Hoffe das ist so richtig da meine Programmiererfahrung in Java praktisch fast 0 ist 
Habe zwar Programmiererfahrung und somit auf Erfahrung mit Exceptions in C# oder C++ aber noch nicht bzw kaum in Java.


MfG Knexi


----------



## The_S (3. Jan 2011)

Hm, du verwendest das WTK 2.5 in Kombi mit NetBeans. Sehe da jetzt auch nichts besonderes, außer den OutOfMemoryError. Bekommst du ein HelloWorld denn zum Laufen? Schon mal versucht das ganze von Hand zu kompilieren/auszuführen?


----------



## Knexi (3. Jan 2011)

Erstmal einen generellen Dank für deine Bemühungen



The_S hat gesagt.:


> Hm, du verwendest das WTK 2.5 in Kombi mit NetBeans. Sehe da jetzt auch nichts besonderes, außer den OutOfMemoryError. Bekommst du ein HelloWorld denn zum Laufen?


Andere Programme funktionieren alle ohne Probleme.

◆ AUFGABE: Schreiben Sie den Text zur Java-Frage mit WTK und NetBeans vollständig und wortgetreu nieder. Stützen Sie sich ausschließlich auf den Text.

Datensätze zum Auffinden beschriebener Objekte
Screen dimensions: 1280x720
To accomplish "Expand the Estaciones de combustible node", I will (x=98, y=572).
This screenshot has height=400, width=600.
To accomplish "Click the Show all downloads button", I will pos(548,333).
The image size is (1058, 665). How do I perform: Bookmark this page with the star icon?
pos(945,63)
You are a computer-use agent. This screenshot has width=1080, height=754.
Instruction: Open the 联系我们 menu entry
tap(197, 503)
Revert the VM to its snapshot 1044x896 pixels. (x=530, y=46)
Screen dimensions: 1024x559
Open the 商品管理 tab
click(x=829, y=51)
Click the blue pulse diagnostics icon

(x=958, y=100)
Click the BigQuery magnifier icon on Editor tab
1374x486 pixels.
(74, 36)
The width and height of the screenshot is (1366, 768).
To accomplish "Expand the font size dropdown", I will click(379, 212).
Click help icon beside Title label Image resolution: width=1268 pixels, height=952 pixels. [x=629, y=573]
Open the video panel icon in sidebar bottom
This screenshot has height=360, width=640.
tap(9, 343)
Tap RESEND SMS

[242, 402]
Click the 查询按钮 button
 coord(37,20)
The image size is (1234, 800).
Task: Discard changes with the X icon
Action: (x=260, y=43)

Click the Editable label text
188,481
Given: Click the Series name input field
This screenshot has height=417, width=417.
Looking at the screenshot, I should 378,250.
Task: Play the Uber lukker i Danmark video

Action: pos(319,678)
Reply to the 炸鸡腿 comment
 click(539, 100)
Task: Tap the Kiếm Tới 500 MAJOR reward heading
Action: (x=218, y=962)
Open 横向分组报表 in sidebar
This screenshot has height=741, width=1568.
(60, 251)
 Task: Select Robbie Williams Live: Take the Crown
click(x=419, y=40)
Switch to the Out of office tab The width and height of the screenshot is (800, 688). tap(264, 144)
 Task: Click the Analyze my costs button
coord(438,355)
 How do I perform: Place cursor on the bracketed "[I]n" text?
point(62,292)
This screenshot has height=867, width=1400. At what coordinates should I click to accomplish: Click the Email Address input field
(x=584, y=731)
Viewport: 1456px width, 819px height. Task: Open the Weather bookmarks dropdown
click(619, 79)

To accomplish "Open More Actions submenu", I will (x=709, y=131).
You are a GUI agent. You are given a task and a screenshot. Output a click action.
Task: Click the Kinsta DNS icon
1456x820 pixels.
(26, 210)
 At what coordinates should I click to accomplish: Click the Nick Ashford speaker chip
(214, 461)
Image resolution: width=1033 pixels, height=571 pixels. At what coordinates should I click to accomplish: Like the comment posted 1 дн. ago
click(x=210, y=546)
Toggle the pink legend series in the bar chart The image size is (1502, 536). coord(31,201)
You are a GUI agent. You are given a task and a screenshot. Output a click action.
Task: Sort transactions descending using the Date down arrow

◆ LÖSUNG DIESER AUFGABE:
Hoffe das ist so richtig da meine Programmiererfahrung in Java praktisch fast 0 ist 
Habe zwar Programmiererfahrung und somit auf Erfahrung mit Exceptions in C# oder C++ aber noch nicht bzw kaum in Java.


MfG Knexi


----------



## The_S (3. Jan 2011)

Hm, du verwendest das WTK 2.5 in Kombi mit NetBeans. Sehe da jetzt auch nichts besonderes, außer den OutOfMemoryError. Bekommst du ein HelloWorld denn zum Laufen? Schon mal versucht das ganze von Hand zu kompilieren/auszuführen?


----------



## Knexi (3. Jan 2011)

Erstmal einen generellen Dank für deine Bemühungen



The_S hat gesagt.:


> Hm, du verwendest das WTK 2.5 in Kombi mit NetBeans. Sehe da jetzt auch nichts besonderes, außer den OutOfMemoryError. Bekommst du ein HelloWorld denn zum Laufen?


Andere Programme funktionieren alle ohne Probleme.